Come ci propone Chiara Lubich, si tratta di “rinnegare” noi stessi, di “diminuire” per mostrare solo amore. Un amore che crescerà se ci lasciamo guidare dalla voce della coscienza che ci parla nel nostro intimo. Se gli diamo spazio – ci dice-, vedremo che ci spinge verso la fraternità e ogniqualvolta che incontro un fratello o una sorella, mi mette nell’atteggiamento di “farmi uno” con lui o lei, di servirli perfettamente; mi dà la forza di amarli se in qualche modo nemici; mi arricchisce il cuore di compassione per saper perdonare e poter capire le loro necessità; mi fa zelante nel comunicare, quando è l’ora, le cose più belle del mio animo. Chiara ci dice che con questo e attraverso questo amore nel cuore possiamo andare lontano e partecipare la nostra scoperta con molte altre persone finché l’altro, dolcemente ferito dall’amore che sperimenta, vorrà “farsi uno” con noi, in un reciproco scambio di aiuto, di ideali, di progetti, di affetti. Solo allora potremo dare la parola, e sarà un dono, nella reciprocità dell’amore.
È una prospettiva che ci rende consapevoli della nostra appartenenza al grande mosaico del cosmo e di cui siamo particolarmente sensibili oggi. In questo nuovo percorso dell’umanità, i giovani spesso sono una punta avanzata; confermano con i fatti quello che annunciano con le parole.

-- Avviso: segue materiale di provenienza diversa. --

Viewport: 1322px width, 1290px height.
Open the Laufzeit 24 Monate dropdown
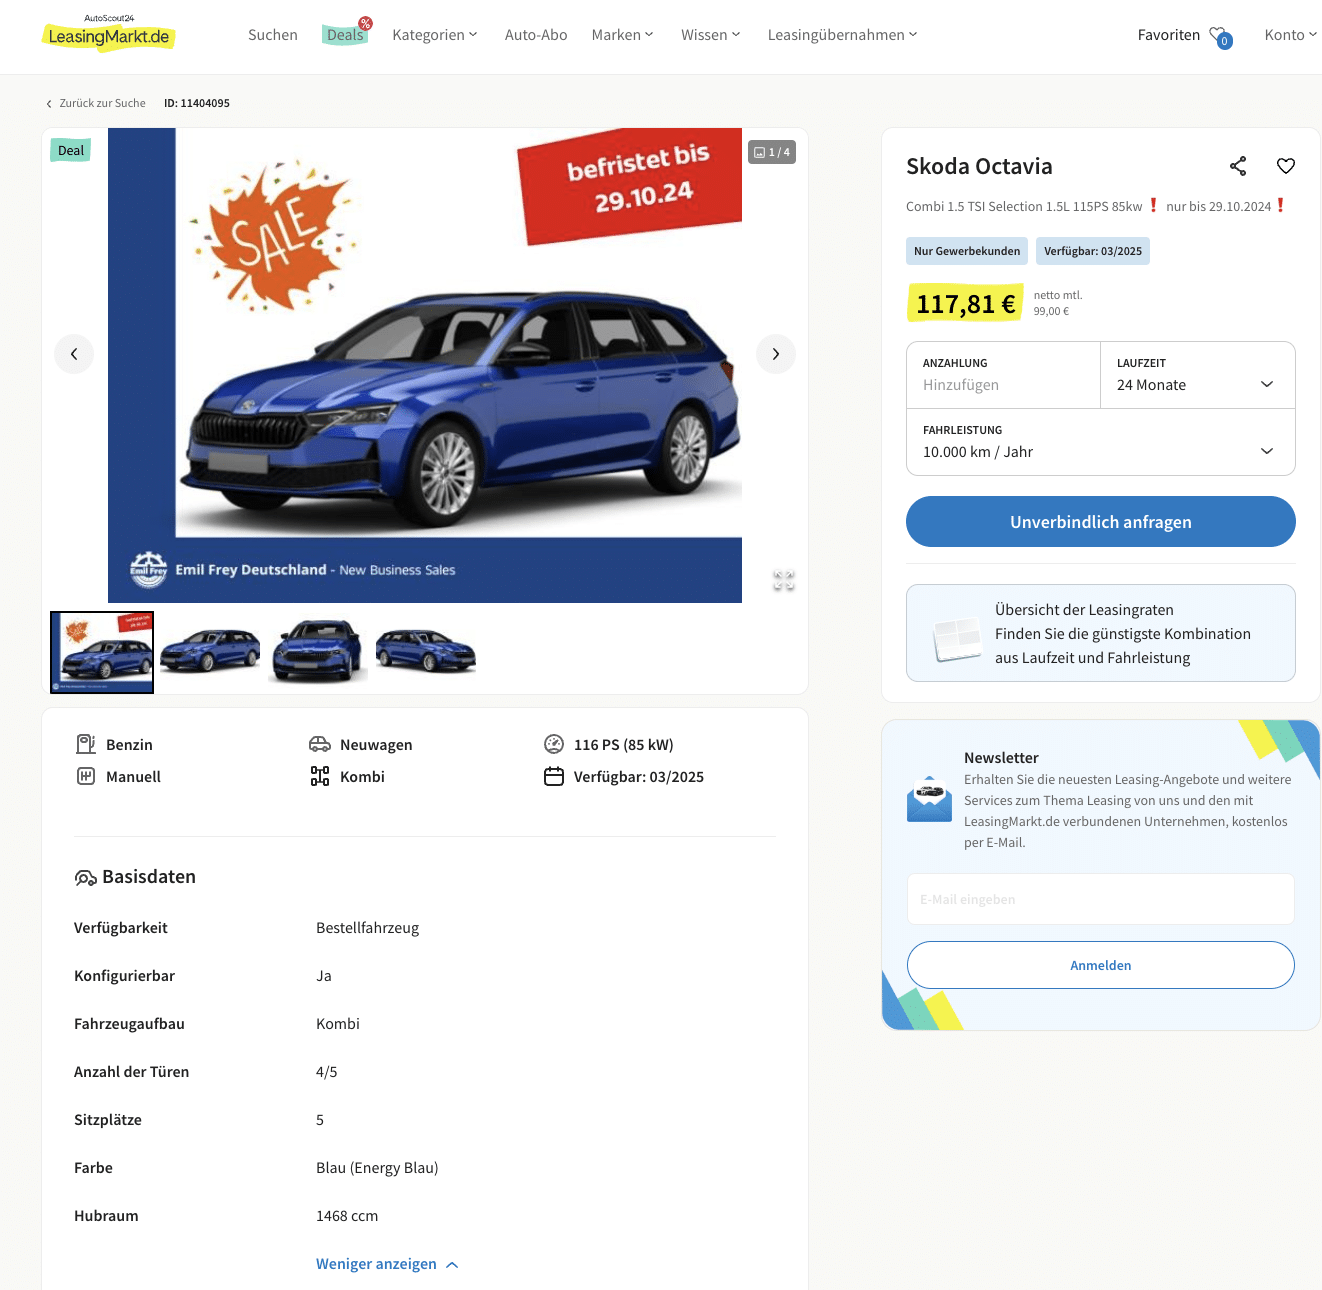click(1198, 375)
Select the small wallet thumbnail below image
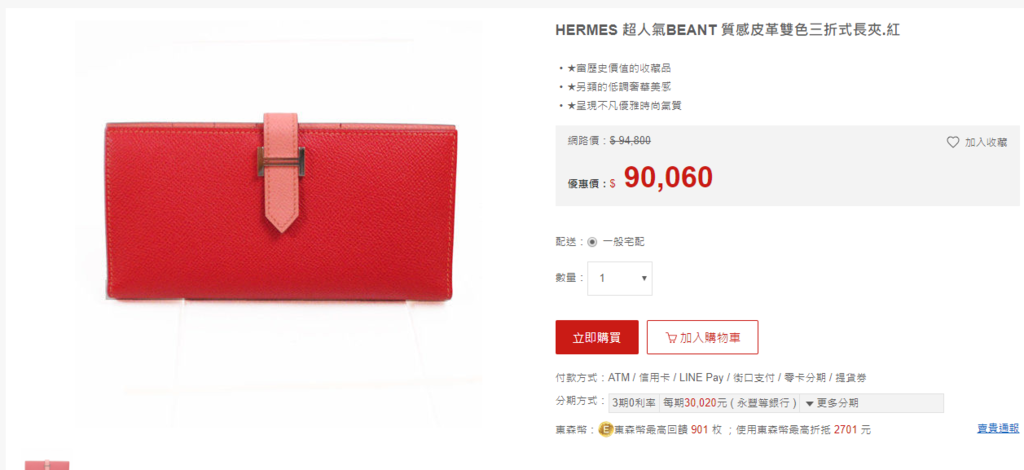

Robert dalla Nuova Zelanda condivide la sua esperienza sul web: “Un’attività in corso nel nostro territorio sostiene il restauro del porto di Porirua nella parte meridionale della regione di Wellington in Nuova Zelanda. Questa iniziativa ha coinvolto le autorità locali, la comunità cattolica Maori e la tribù locale. Il nostro obiettivo è quello di sostenere questa tribù nel suo desiderio di guidare il restauro del porto, per garantire che le acque scorrano pulite e per permettere la raccolta di molluschi e la pesca abituale senza paura dell’inquinamento. Queste iniziative hanno avuto successo e hanno creato un nuovo spirito comunitario. La sfida è evitare che si tratti di un evento passeggero e di mantenere un programma a lungo termine che porti aiuto, sostegno e faccia davvero la differenza sul campo”.